Eigentlich sollte Kai Lass das Ruder übernehmen. Noch am Freitag ließ sich Obmann Rolf Bannas so zitieren. Nur einen Tag später hatte Lass aus beruflichen Gründen abgesagt, und Bannas präsentierte einen neuen Coach: Adrian Königsmann. Wie es dazu kam, sagt er im Gespräch mit der Landeszeitung.

Herr Königsmann, wie kam es so kurzfristig zu Ihrem Engagement beim Büdelsdorfer TSV? Der Plan des Vereins sah doch eigentlich etwas anderes vor, oder?

Königsmann: Das stimmt, aber nachdem Kai Lass dann abgesagt hatte, gab es in der letzten Woche den ersten Kontakt, und wir sind uns dann auch schnell einig geworden.

Was waren die Beweggründe für Ihre Zusage? Die Aufgabe ist alles andere als einfach.

Büdelsdorf ist für mich als Trainer der nächste Schritt und eine Herausforderung bei einem großen Verein mit einer Mannschaft in der Verbandsliga.

Ihr Name wurde schon nach dem Rücktritt von Frank Kock gehandelt. Der Verein hat seinerzeit ein Engagement von Ihnen nachdrücklich verneint. Kam in den Verhandlungen dieser Sinneswandel nochmal zur Sprache?

Ich glaube, der Verein wollte sich von außen nicht jemanden aufzwingen lassen, sondern in Ruhe jemanden installieren. Herrn Bannas kannte ich zum damaligen Zeitpunkt persönlich überhaupt nicht.

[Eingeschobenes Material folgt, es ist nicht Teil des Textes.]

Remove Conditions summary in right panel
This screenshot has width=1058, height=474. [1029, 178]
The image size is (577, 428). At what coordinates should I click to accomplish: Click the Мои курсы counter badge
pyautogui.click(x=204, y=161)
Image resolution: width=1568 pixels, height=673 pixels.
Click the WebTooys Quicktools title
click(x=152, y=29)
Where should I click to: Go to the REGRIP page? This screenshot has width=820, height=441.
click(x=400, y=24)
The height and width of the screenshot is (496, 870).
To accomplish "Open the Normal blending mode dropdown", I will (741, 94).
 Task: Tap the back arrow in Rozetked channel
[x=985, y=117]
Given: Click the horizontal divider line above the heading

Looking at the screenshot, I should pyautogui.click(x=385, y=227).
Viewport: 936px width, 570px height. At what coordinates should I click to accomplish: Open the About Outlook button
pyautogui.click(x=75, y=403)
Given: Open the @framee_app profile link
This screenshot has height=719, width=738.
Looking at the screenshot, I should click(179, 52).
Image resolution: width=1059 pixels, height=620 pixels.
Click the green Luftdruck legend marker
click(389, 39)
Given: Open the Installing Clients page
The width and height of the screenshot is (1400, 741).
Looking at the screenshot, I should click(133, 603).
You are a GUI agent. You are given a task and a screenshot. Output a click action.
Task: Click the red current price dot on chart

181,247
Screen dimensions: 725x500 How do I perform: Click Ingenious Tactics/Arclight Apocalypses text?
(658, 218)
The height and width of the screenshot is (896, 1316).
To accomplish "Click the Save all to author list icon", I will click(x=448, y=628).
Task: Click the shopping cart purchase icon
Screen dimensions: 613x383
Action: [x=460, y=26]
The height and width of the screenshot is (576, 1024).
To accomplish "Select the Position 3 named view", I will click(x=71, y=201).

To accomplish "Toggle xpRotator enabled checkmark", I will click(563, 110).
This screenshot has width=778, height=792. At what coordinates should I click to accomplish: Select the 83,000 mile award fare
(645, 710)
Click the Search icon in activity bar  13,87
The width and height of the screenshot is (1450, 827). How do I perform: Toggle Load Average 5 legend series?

Sie waren gegen Bordesholm ja schon im Stadion. Wie ist denn der erste Eindruck von Ihrem neuen Team?

Es ist eine ganze Menge zu tun. Aber es sind gute Spieler im Kader, die alle Fußballspielen wollen. Und nach meinen ersten Gesprächen wollen alle Spieler, dass endlich wieder Ruhe einkehrt. Nichtsdestotrotz wird es schwer die Klasse zu halten. Durch die vielen Trainerwechsel konnte sich keine Linie entwickeln. Man muss fast neu anfangen.

Wo sehen Sie die größte Baustelle?

Wir müssen dringend die Defensive stabilisieren. Vorne haben wir gute Optionen.